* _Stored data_
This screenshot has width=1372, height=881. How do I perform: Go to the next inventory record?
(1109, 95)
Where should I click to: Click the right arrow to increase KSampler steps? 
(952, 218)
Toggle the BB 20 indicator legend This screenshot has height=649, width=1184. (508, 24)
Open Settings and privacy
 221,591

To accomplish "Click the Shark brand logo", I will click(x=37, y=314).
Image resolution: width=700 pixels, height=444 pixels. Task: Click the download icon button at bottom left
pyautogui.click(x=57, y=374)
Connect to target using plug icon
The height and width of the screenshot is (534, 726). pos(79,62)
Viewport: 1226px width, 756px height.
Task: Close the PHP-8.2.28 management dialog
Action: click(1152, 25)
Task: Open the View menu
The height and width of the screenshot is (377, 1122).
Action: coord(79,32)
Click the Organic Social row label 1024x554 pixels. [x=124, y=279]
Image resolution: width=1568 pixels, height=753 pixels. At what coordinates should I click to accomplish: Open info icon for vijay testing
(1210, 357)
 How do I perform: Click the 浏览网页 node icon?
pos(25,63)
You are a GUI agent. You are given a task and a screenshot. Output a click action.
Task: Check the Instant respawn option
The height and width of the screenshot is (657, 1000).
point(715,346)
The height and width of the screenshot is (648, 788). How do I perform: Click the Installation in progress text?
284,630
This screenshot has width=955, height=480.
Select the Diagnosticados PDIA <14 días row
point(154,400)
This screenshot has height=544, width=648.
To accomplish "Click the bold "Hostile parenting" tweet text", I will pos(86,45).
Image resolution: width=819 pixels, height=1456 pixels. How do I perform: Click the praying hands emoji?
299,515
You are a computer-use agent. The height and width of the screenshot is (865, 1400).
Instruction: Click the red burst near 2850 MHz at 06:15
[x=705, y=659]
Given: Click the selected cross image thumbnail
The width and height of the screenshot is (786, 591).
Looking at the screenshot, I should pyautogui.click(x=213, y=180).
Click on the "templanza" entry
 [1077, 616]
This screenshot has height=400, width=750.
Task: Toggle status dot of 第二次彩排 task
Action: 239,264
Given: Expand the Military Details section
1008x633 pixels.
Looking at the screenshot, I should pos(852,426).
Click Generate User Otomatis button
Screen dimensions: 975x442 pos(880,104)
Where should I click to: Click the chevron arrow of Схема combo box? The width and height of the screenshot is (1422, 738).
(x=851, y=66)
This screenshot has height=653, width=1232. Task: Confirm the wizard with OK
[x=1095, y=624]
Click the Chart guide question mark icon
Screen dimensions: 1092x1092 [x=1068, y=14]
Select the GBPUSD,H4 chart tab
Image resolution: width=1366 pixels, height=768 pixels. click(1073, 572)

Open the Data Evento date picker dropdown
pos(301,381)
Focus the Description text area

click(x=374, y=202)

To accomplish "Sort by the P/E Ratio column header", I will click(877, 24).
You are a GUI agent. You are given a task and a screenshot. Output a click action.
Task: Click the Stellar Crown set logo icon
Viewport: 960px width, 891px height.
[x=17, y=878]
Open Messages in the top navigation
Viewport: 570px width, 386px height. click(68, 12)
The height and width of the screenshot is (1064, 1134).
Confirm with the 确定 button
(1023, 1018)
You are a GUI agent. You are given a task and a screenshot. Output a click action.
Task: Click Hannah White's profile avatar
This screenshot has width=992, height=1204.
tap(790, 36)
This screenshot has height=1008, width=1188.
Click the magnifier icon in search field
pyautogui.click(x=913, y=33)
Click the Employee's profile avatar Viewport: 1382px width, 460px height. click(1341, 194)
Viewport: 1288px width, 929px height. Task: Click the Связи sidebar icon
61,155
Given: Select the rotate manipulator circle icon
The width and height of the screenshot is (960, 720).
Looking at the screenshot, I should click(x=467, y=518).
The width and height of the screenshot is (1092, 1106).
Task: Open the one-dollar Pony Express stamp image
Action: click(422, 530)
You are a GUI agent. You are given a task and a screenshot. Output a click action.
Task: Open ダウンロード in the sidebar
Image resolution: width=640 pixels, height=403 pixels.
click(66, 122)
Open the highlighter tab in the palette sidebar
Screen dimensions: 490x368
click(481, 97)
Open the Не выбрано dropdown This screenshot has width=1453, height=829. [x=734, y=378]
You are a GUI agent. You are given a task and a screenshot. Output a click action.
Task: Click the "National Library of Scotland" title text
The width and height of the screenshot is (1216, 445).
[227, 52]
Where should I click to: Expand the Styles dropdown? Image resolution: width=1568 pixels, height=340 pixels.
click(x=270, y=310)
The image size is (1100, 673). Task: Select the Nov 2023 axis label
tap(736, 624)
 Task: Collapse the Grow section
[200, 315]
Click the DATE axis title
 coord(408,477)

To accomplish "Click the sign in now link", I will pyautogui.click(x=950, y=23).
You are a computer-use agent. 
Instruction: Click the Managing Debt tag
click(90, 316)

* _Exercise goal_
Read the entries and select each line where the word "computer" is found.

* _Finished exercise_
You are a computer-use agent. The height and width of the screenshot is (865, 1400).
You are a computer-use agent. 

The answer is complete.